5 – MISTERWIVES at the Fillmore – Oct. 19
The first time I saw No Doubt was in 2001. But that point they were probably at the height of their career, and have been in steady decline ever since. I imagine that seeing MisterWives now is a close equivalent is see the latter band as it was on its ascent. The New York pop-ska band is still young, but as it showed at this gig, has grown quickly as it balances musicality and live performance. Gwen Stefani should be proud.
4 – MARINA AND THE DIAMONDS at the Warfield – April 17
Marina Diamandis has one of the most fervent fanbases I’ve ever encountered, and in the United Kingdom and Europe, her voice fills arenas. In the United States, she’s still a club performer, though those who know her love her. This was one of her three-sold out Bay Area performances in 2015 (two followed in the fall, and this was more of a promotional stop than a full-on tour). Yet I thought the later shows, with larger-than-life LCD screens and multiple wardrobe changes, were a bit more distracting. Diamondis still performed with her usual pomp, but without the distractions, I was able to concentrate more on her and her talented band than watching a movie.
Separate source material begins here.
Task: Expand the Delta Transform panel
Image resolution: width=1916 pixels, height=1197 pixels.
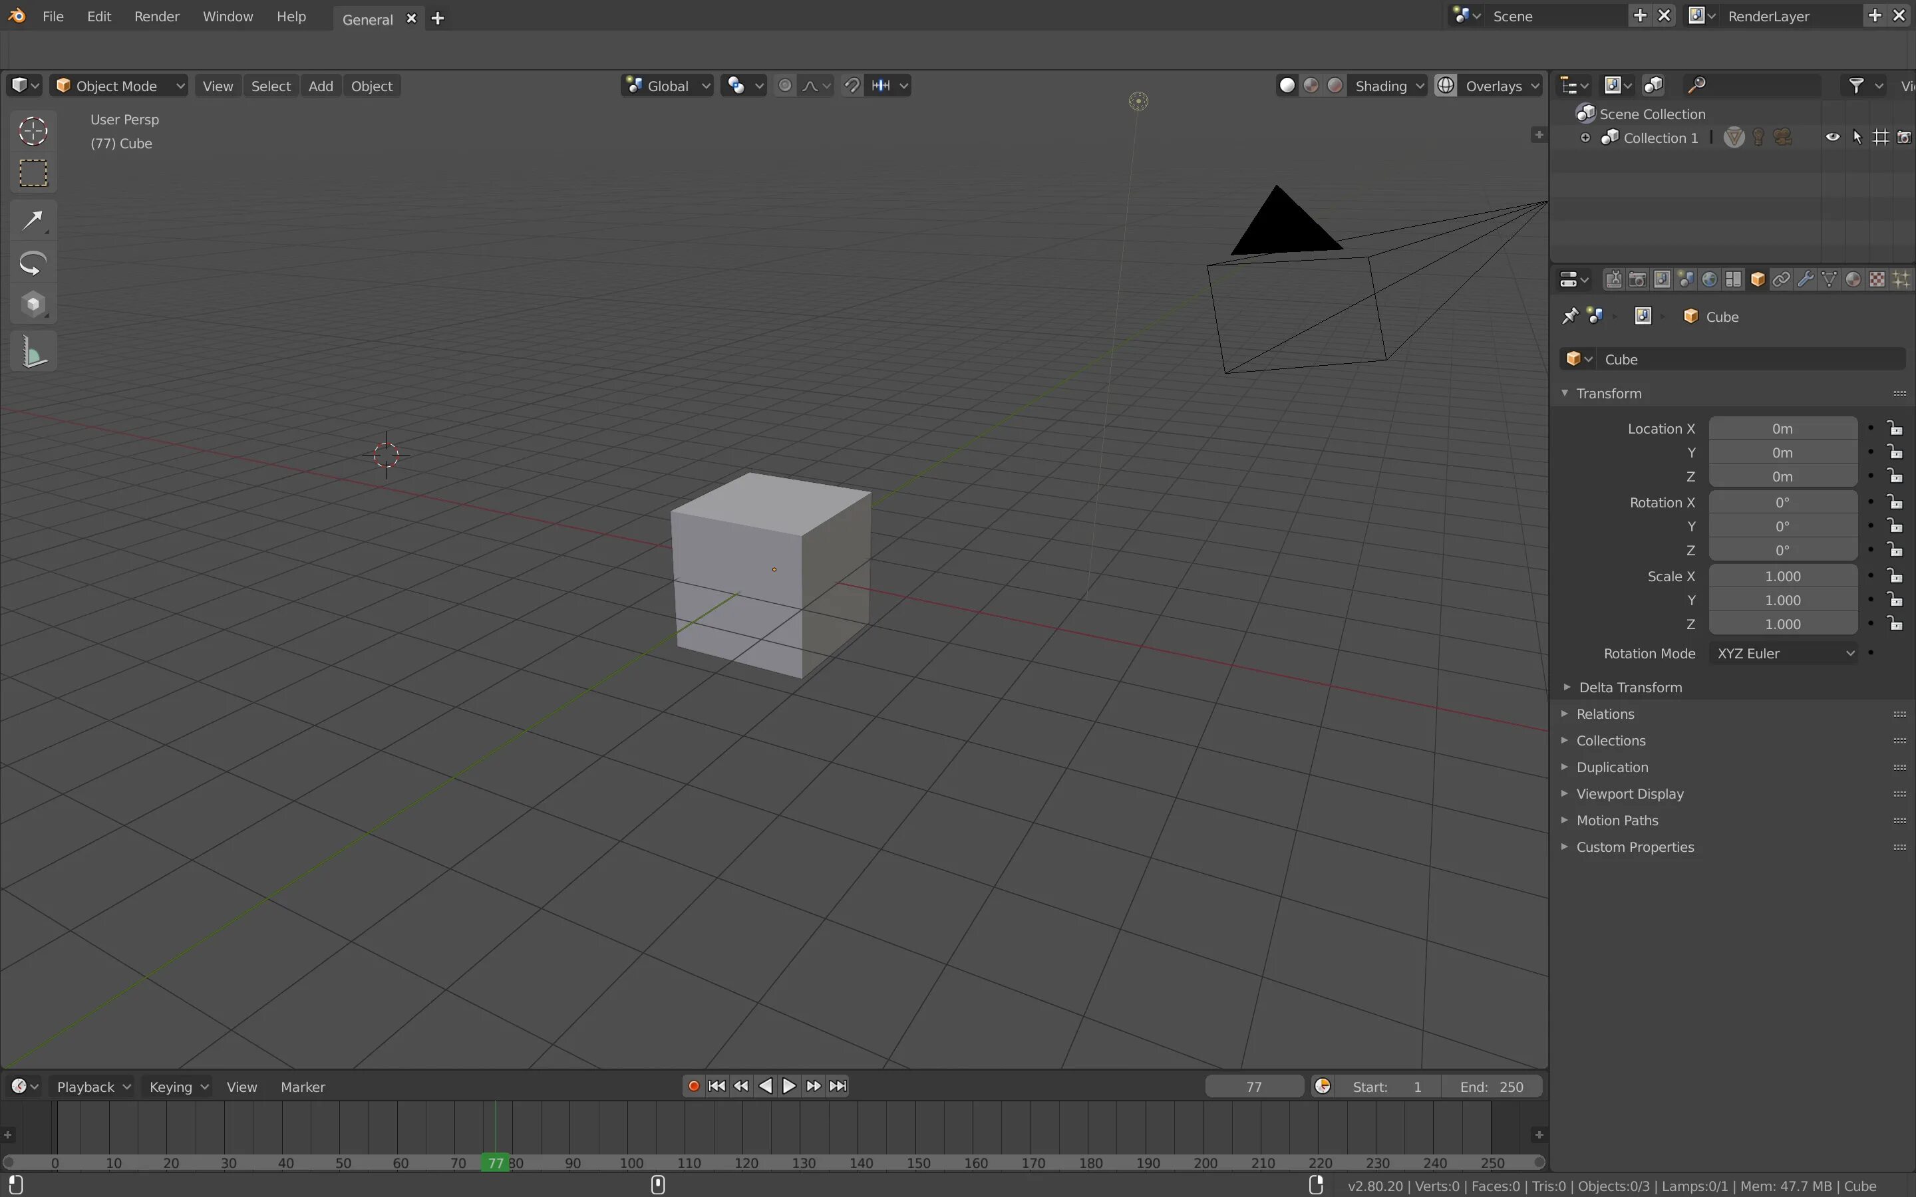Action: point(1629,687)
3 – (TIE) U2 at the Los Angeles Forum – May 31 and June 3
After considering a choice for several months, I couldn’t pick a favorite between these two of five Los Angeles shows. On the one hand, May 31 featured full-band versions of “Angel of Harlem” and “When Love Comes to Town.” That show closed with “40″ to honor longtime band road manager Dennis Sheehan, who had suddenly passed away. On the other, June 3 had the tour premiers of “Volcano” (much better live than on record) and “Ordinary Love,” (about what you’d expect), as well as one of the few performances of my favorite song on “Songs of Innocence,” “The Troubles.” The earlier show was a much more coherent set, while the latter felt more spontaneous. Both moved thousands of people through various stages of heartbreak, anger and joy. Both were better than either of the two San Jose concerts two weeks prior.
2 – THE SONICS at the Fillmore – May 8
This was truly special: The band that very possibly created garage rock, now in their 70s, still giving everything they’ve got. And on this night, they had immeasurable vigor and focus. Wearing matching suits, the band put on a thoroughly entertaining and energy-filled filled performance. The shame was this was not a sell-out, and The Sonics would have educated fans of the bands they inspired, had more of them attended. Their newer material fit right alongside classics like “Strychnine,” “The Witch,” and “Have Love Will Travel.”
1 – U2 at the Roxy in Los Angeles – May 28
It’s difficult to compare this show to anything else I’ve ever experienced, but as it’s not an Innocence and Experience Tour concert, I’m making an exception to my own rule (no more than one show for any artist on the list). First, there’s the setlist, which consisted mainly of deep—or, at least, old—cuts, including “The Ocean,” (first time performed since 2005) and “11 O’Clock Tick Tock” (first time since 2001). Then there’s the intimacy of U2 in a venue with roughly 350 other people; everyone was practically on top of the stage and the only time this year Bono actually went crowd-surfing. And this show was nearly impossible to get in to. Not even my press credentials cut it. It came down to a radio contest (as it did for most non-celebrities inside the Roxy that night) after hundreds of busy dial tones for weeks-on-end. This wasn’t the best U2 show I’ve ever seen. But it’s probably the most unique.